I am in the midst of the most perplexing material investigation of my
life. Provided I do not get shot, hung or tarred/feathered, I will have
some neat stuff to publish in the next few years. I have a general
question on testing coatings, other than what you might do in aerospace.
Most temperature-humidity tests done on conformal coating are of the
cyclical variety, 25C to 65C, 90% RH for a week. This one is found in
MIL-I-46058 and IPC-CC-830 and is used for material qualification. Nothing
unusual there.
There are cyclical temperature-humidity test that are done as part of
product qualification, such as DO-160E or MIL-STD-883. But these are also
of the cyclical variety and 25C to 65C is common there as well. Nothing
unusual there.
How would one simulate a coated assembly, stored in a cold and clammy
environment (40-50F, 85-100% RH with probable dew points each day) for
months at a time, then powered up?
Are there any tests done in your industry that tests a coatings resistance
to a prolonged cold and clammy conditions? Ideally with some form of
acceleration factor? I know that the automotive industry has something
called a "damp heat" kind of test, but have no experience with that.
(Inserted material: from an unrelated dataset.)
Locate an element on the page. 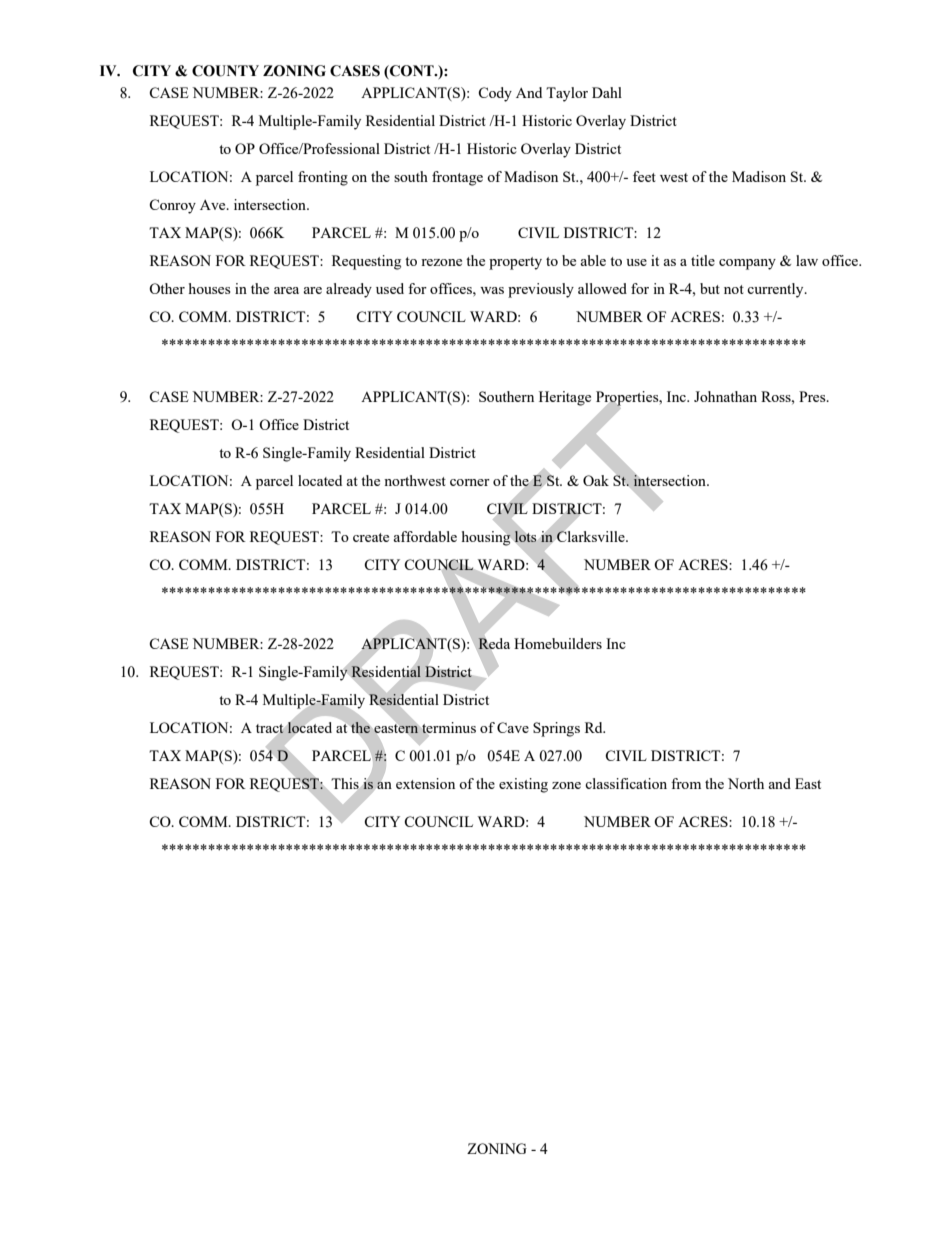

I know I can program my humidity chamber for an environment, but don't
really have time to let it sit 3-6 months. It has been suggested that I
jump in my time machine and go back 6 months and I would be done by now,
but my flux capacitor went through our Kyzen cleaning process and has no
flux left. I blame Hillman.
So, any thoughts would be appreciated.